Perspective on dental's transition from cosmetic dentistry to the modern dental practice
The most observable trend in dentistry today is the movement of practitioners into specialized areas of dental work, including public aid dentistry, orthodontics (my own specialty), sleep apnea, occlusion, implants, and more. Let me offer some background to these trends.
The problem, of course, is that these are often costly projects. And the public's willingness to spend money on this waned considerably during the recession. Many dental practices that had come to depend on demand for cosmetic projects were hard hit by the recession, while the more traditional dental practices, the ones that were still accepting entire families and doing all phases of dentistry, fared far better.
But in recent years, other approaches have made their way into the field, and some practitioners have turned to patients covered by managed care programs. In exchange for the security of treating this category of patients, practitioners have had to accept the greater expense associated with the phone calls, form-filling, and letter-writing — the general expansion of overhead — that is associated with this population. But once practitioners have engaged this field, with its attendant write-offs and discounting, they can have trouble extricating themselves from it. Practitioners have therefore tried to attract patients on the standard fee-for-service model, which has left many in the field with a blended practice that combines the two populations.
Related | Post-recession analysis by Dental Economics and the Levin Group
Another new tendency is to bring various specialists into a practitioner's office.

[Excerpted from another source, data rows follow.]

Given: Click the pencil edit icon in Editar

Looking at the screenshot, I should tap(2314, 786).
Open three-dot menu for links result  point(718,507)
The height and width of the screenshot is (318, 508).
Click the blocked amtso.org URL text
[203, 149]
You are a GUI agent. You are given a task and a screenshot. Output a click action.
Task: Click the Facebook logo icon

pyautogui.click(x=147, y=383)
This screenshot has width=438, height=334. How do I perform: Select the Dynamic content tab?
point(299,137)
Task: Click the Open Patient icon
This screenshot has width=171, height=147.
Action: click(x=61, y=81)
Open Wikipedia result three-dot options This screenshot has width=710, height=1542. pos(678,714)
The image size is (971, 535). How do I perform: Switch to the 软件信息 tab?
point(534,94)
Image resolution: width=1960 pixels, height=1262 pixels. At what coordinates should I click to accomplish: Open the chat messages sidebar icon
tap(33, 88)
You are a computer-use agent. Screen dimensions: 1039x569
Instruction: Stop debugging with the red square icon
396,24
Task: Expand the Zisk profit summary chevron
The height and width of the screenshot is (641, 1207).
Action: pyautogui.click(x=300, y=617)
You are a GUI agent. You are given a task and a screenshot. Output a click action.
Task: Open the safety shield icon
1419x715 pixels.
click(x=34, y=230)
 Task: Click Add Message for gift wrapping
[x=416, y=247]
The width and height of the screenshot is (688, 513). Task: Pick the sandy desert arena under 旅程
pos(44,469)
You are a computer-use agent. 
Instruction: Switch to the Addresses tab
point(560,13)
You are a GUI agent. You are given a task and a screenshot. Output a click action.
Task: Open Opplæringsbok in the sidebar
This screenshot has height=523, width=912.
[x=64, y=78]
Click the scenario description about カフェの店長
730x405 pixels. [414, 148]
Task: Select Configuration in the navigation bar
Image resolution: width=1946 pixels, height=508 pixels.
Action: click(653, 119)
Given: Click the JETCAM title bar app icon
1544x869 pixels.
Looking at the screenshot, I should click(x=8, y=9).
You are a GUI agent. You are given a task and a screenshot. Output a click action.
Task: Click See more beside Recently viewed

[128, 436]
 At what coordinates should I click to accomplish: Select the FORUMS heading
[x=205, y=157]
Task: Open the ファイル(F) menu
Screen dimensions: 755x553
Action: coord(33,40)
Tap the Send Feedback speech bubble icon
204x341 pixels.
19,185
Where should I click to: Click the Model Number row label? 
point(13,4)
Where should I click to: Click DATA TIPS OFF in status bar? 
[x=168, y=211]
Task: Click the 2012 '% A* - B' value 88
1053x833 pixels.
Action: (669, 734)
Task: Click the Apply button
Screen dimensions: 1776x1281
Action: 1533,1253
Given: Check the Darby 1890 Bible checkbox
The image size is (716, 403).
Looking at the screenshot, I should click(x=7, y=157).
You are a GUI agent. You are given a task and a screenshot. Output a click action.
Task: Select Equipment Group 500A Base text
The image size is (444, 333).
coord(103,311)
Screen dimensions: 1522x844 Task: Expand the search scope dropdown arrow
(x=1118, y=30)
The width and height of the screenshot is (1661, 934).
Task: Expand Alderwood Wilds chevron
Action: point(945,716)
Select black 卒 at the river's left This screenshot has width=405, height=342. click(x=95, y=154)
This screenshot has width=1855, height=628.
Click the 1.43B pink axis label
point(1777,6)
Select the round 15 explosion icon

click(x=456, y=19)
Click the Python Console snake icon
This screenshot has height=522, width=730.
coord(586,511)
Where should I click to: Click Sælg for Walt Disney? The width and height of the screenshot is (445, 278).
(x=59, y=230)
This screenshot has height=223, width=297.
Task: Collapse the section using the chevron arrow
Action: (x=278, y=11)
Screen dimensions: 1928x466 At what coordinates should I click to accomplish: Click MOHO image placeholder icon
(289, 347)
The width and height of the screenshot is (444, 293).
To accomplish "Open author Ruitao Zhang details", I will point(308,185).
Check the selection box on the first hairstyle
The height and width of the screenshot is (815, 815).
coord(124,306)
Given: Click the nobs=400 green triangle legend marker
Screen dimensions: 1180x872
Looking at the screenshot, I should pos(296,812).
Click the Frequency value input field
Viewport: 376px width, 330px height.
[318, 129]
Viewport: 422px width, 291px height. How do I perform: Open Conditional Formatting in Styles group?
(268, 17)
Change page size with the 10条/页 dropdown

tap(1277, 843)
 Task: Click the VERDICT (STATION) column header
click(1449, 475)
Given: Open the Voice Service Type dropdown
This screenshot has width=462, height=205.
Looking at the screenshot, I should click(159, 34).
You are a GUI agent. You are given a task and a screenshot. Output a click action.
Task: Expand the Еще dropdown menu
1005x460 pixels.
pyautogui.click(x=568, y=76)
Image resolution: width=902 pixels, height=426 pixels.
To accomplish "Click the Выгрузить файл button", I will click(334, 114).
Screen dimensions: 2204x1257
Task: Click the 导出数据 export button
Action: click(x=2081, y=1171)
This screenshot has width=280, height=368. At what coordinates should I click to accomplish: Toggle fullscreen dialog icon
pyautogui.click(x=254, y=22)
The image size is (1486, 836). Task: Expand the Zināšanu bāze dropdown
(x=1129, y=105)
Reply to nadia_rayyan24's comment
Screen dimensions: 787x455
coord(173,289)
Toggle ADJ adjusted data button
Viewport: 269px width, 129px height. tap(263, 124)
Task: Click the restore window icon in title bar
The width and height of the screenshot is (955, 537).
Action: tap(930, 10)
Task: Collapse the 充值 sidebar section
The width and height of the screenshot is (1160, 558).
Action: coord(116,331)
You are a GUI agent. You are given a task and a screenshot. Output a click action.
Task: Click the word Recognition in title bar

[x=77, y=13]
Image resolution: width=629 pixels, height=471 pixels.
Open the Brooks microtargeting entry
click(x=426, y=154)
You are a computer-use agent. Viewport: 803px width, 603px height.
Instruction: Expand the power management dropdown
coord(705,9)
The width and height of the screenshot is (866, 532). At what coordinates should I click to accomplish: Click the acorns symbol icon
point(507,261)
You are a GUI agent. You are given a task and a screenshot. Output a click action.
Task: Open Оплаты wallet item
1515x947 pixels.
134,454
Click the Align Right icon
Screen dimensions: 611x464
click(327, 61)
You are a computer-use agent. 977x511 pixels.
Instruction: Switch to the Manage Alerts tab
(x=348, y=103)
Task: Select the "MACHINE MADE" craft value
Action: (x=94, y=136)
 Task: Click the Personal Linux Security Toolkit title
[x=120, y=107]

In the past, most dentists would send patients to the specialist for whatever dental work the patient needed. Now, in an effort to create a kind of one-stop shop, dentists can, for example, call in a surgeon for extractions, especially for wisdom teeth. An endodontist can be brought in to perform root canal procedures, which are quite specialized and difficult. Or a periodondist can be called in to work on a patient's gums. Because of our aging population, we see an expanding need for specialists who can take care of the gums and bones surrounding the teeth.
Public aid dentistry is another approach that some are turning to. These practitioners work in high-volume practices and serve a large and neglected patient population. We are concerned, however, about diminishing resources available in a period of tightened state budgets, and these patients are depending on the support of the states they live in. Dentists following this path have to treat two to three times the numbers they would see in a traditional practice in order to earn the same salary. Burn-out inevitably sets in, and the managers of these practices generally accept a high turn-over rate among their dentists because there's no shortage of applicants waiting to step in. Despite the drawbacks, I think it's an attractive training ground where younger dentists can improve their efficiency and perfect their skills.
Longer term, it is possible that the over-supply of dentists in a metropolitan area like Chicago might encourage dentists to build a practice in remoter areas of the state. Or they might have an office in proximity to Chicago while maintaining a satellite office further away. That chapter is being written as we speak.